En France, depuis 2012, la politique pénale et carcérale menée par la gauche est donc, loin des caricatures de la droite, la politique la plus réaliste et la plus efficace.

La réforme pénale Taubira, avec la suppression des peines planchers pour un retour à l’individualisation des peines, les peines en milieu ouvert, la contrainte pénale, permet de traiter le problème de la surpopulation des prisons en rétablissant pleinement les principes du sens et de la proportionnalité de la sanction pénale. Cette réforme renforce également les mesures d’accompagnement pour mieux préparer et suivre les sorties de prison et ainsi réduire les risques de récidive.

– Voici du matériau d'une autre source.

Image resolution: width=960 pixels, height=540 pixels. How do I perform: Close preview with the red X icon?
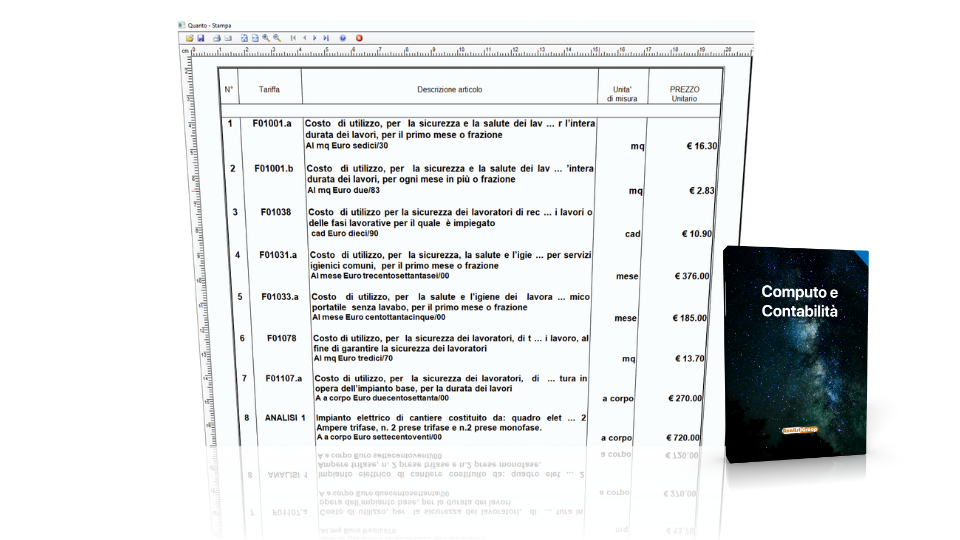coord(359,38)
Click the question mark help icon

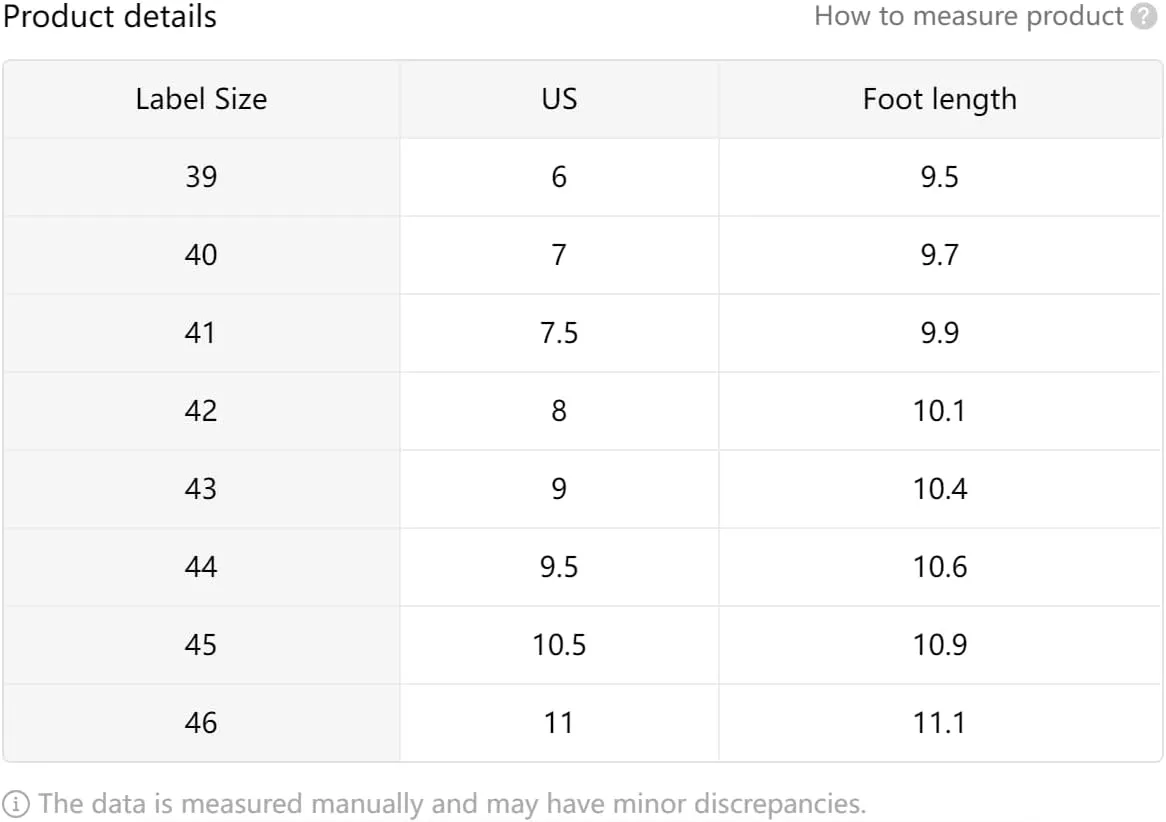point(1143,16)
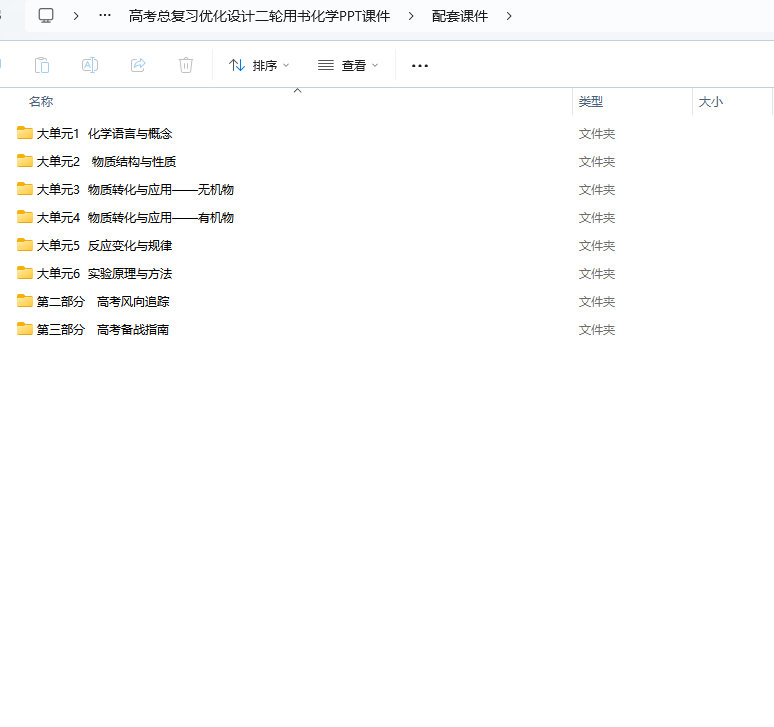Screen dimensions: 774x727
Task: Show hidden breadcrumb path via address bar ellipsis
Action: point(105,16)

Les efforts entrepris actuellement par le ministre Urvoas pour améliorer les conditions de détention vont dans le même sens : des prisons qui cessent d’être des laboratoires du crime pour devenir des lieux de réinsertion.

Ces politiques doivent être poursuivies et amplifiées dans les prochaines années pour produire pleinement leurs effets.

Agir efficacement pour garantir une société plus sûre sur le long terme, c’est mettre en place des politiques ciblées et obligatoires de réinsertions économiques et sociales des détenus. On peut notamment valoriser et inciter à la réinsertion des détenus en permettant des remises de peine en fonction du niveau des actions de réinsertion entreprises.

Réduire l’emprisonnement à sa simple portée punitive, c’est créer un terreau favorable à la récidive et à l’escalade de la délinquance. Comment pourrait-on efficacement éduquer au respect des règles communes et à l’état de droit dans des zones où seule la loi du plus fort et de l’absence de droit est la règle ?

Une politique pénale et carcérale humaine et sociale, c’est tout simplement l’approche la plus juste et la plus efficace pour une société plus sûre.